Indeed, if “surrounds” meant “encloses on all sides”—as asserted by the
Examiner (Final Act. 2, 3 (emphasis added))—flange 114 would not be able
to exit catheter 110 and then form a hemostatic connection after receiving “a
sufficient amount of pressure” from balloon 117, as disclosed in paragraph
29. See Vitronics Corp. v. Conceptronic, Inc., 90 F.3d 1576, 1583 (Fed. Cir.

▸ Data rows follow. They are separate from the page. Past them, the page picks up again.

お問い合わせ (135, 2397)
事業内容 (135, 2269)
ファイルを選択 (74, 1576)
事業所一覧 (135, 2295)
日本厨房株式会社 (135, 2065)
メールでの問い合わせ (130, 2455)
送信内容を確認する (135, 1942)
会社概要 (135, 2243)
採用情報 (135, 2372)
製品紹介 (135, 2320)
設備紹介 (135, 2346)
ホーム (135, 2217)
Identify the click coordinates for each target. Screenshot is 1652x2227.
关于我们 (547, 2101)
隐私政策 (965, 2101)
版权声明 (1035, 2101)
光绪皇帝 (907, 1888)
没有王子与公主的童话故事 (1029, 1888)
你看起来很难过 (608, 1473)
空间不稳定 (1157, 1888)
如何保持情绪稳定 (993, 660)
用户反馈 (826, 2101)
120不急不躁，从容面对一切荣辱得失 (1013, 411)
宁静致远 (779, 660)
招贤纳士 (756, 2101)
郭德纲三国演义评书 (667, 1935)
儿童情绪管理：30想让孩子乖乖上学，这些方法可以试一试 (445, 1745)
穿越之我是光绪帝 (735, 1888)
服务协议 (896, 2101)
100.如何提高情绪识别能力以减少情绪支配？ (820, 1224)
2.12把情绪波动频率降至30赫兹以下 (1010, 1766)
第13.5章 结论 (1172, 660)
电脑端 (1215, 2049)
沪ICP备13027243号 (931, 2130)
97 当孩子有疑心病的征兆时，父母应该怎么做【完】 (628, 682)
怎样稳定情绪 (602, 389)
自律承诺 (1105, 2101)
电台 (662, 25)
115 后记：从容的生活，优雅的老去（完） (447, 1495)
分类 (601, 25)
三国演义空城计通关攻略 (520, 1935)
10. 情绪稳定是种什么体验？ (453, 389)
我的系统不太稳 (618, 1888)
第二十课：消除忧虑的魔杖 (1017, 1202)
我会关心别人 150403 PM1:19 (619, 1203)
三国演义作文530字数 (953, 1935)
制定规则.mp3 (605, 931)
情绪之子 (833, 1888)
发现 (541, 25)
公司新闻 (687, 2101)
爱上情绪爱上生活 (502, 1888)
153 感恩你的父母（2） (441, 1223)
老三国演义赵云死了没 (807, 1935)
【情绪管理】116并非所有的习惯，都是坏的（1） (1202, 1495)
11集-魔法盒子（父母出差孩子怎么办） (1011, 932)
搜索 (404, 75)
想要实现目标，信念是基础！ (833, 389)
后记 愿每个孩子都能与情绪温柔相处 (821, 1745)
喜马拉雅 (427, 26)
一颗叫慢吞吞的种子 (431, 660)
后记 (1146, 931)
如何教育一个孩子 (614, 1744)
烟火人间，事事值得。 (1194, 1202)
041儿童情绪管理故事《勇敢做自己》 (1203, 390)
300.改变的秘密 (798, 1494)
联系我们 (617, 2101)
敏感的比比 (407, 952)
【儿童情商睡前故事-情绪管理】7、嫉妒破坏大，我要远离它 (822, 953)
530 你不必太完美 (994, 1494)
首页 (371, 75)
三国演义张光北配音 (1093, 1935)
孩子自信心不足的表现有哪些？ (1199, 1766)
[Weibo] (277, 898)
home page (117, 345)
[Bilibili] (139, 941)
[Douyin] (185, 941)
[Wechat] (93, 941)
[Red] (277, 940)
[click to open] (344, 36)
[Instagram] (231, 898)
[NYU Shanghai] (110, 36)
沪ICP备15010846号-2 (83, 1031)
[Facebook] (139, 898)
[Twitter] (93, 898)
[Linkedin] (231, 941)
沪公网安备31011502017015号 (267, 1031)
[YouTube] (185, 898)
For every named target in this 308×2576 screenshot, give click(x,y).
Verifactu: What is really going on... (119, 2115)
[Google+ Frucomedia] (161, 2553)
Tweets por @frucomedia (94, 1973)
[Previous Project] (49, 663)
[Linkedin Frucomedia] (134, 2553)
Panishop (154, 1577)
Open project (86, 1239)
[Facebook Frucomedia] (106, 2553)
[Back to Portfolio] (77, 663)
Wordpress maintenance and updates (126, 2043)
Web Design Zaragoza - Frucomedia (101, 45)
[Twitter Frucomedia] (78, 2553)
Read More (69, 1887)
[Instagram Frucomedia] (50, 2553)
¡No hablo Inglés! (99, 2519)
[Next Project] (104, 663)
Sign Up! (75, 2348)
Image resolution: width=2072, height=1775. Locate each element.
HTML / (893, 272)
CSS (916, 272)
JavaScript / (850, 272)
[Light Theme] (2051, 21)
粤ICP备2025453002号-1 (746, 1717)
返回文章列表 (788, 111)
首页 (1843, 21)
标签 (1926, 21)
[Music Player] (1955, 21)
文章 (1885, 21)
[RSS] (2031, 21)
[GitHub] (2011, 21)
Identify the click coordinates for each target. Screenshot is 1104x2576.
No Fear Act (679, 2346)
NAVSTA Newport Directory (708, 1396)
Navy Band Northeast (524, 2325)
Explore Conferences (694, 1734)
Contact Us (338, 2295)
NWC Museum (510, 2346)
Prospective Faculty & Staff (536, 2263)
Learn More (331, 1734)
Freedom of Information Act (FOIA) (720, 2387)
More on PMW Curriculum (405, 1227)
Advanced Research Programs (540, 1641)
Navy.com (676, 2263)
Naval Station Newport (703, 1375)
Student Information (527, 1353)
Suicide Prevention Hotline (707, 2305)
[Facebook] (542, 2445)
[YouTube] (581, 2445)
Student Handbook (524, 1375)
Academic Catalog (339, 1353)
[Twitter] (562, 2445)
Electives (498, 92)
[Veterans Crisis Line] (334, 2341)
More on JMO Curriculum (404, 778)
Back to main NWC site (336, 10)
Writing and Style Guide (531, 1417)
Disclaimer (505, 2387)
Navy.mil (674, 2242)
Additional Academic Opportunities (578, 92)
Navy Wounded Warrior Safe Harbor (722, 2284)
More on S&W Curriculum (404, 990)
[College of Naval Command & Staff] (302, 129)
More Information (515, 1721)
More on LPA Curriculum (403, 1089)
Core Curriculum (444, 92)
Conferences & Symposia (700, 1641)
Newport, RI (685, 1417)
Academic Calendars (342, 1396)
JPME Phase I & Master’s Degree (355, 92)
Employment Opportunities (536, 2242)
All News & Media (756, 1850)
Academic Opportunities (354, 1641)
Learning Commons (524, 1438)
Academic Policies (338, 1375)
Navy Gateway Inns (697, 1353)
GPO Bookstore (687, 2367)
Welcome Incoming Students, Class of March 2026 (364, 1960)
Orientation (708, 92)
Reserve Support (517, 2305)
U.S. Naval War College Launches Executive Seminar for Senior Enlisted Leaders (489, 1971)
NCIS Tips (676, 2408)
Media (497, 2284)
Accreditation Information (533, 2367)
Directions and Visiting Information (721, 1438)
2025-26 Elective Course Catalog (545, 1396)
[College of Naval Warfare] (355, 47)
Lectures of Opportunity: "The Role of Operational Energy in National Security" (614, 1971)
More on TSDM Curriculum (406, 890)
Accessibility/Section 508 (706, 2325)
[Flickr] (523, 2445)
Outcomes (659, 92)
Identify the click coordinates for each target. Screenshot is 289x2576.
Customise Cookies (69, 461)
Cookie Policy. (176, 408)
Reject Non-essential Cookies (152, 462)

1996) (stating that a construction that excludes a preferred embodiment “is
rarely, if ever, correct and would require highly persuasive evidentiary
support”). Further, our construction of “surrounds” is supported by extrinsic
evidence identified by the Examiner. See App. A (Merriam-Webster,
www.merriam-webster.com/dictionary/surround (last visited September 23,
2020) (Definition 1(d): “to extend around the margin or edge of:
ENCIRCLE // a wall surrounds the old city”), discussed at Ans. 8–9, 10–11.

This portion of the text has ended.